The Rev. Al Sharpton is standing behind his decision to work as an undercover informant for the FBI three decades ago in an investigation of Mob influence in the music industry.

“I think that if a civil rights leader and a minister has to apologize for inadvertently getting bad guys out of the music industry, then we’re in a sad day in America,” Sharpton told NBC News’ Pete Williams in an interview on Tuesday.

Sharpton was responding to a report by The Smoking Gun website on Monday that detailed both his work as an informant for a joint FBI-NYPD task force investigating the Genovese and Gambino crime families in the 1980s, as well as his current close ties to President Barack Obama.

According to the report, the 59-year-old Sharpton worked with the task force for several years beginning in the mid-1980s after he and other black concert promoters received death threats from members of the mob.

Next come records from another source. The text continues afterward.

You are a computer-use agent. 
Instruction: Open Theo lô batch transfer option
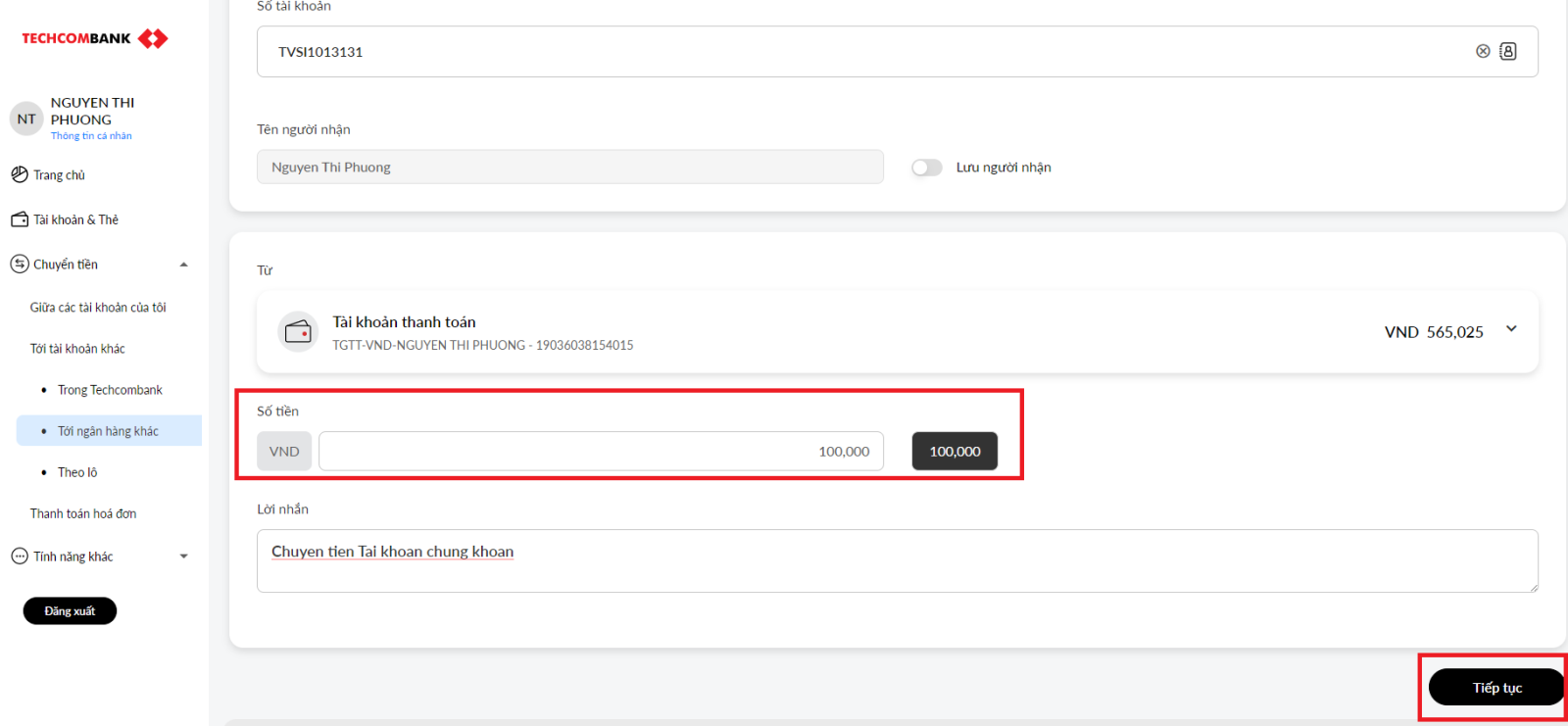point(77,472)
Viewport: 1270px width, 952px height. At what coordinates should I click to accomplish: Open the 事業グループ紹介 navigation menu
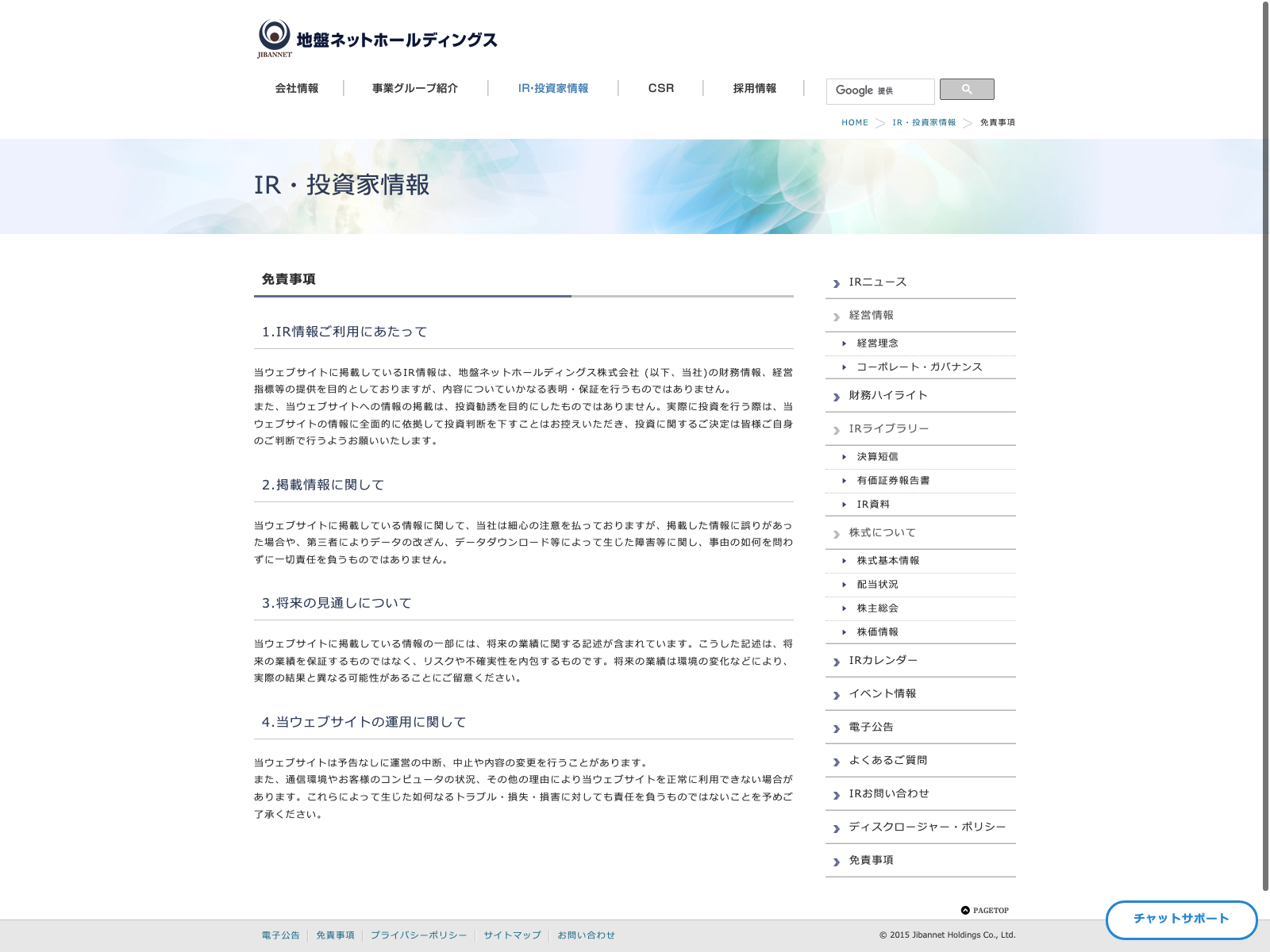(415, 89)
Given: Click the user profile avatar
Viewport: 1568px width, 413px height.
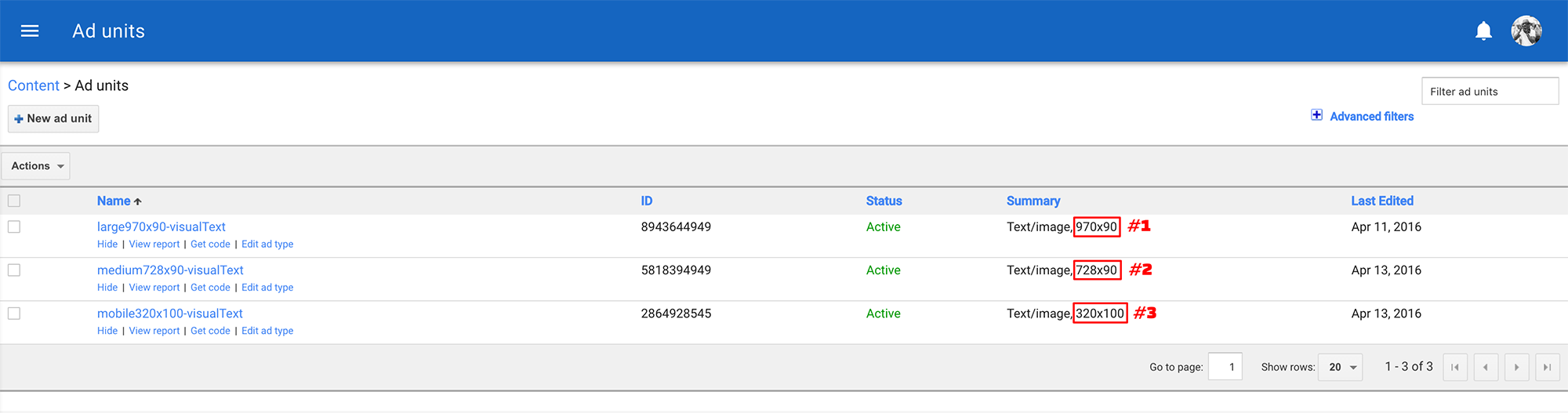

It said he recorded conversations with Genovese boss Vincent “Chin” Gigante and other Mafioso with a special recording device hidden in his briefcase.

The report said its account was based on confidential FBI affidavits, documents obtained through FOIA requests, court records and extensive interviews with law enforcement officers.

In an interview with The Smoking Gun, Sharpton denied he acted as a confidential informant for the FBI, but he told NBC News on Tuesday that he wasn’t sure what he was considered.

“I cooperated with the investigation,” said the longtime civil rights activist and now host of “PoliticsNation” on MSNBC, a division of NBC Universal. “Now does that make me an informant or a cooperating witness? I don’t know. But that’s what I did.”

Sharpton said he cooperated out of fear.

“I come out of the church. I come out of the civil rights community, and I’m talking to a guy who’s talking about killing people,” he said. “… This is not ‘The Sopranos’ on television. This is real-deal guys who control the music industry in the ‘80s. Of course I’m going to try to get law enforcement to protect me.”

The Smoking Gun quoted law enforcement sources say saying that Sharpton cooperated with the task force after he was recorded at a meeting in which an undercover agent discussed a cocaine deal. It said that while Sharpton did not explicitly offer to arrange a drug deal, the recording was used as leverage to get him to cooperate.

But Sharpton sharply denied that on Tuesday, telling NBC News: “The whole idea that, at 29 years old … that I’m going to say, ‘Oh, wire me up because you brought up a drug deal!’ I was not into drugs, never was into drugs … I mean the whole story’s ludicrous.”

Much of the information regarding Sharpton’s role as an informant was reported in 1988 by New York Newsday. It also was mentioned briefly in his best-selling autobiography, “The Rejected Stone,” published in October 2013.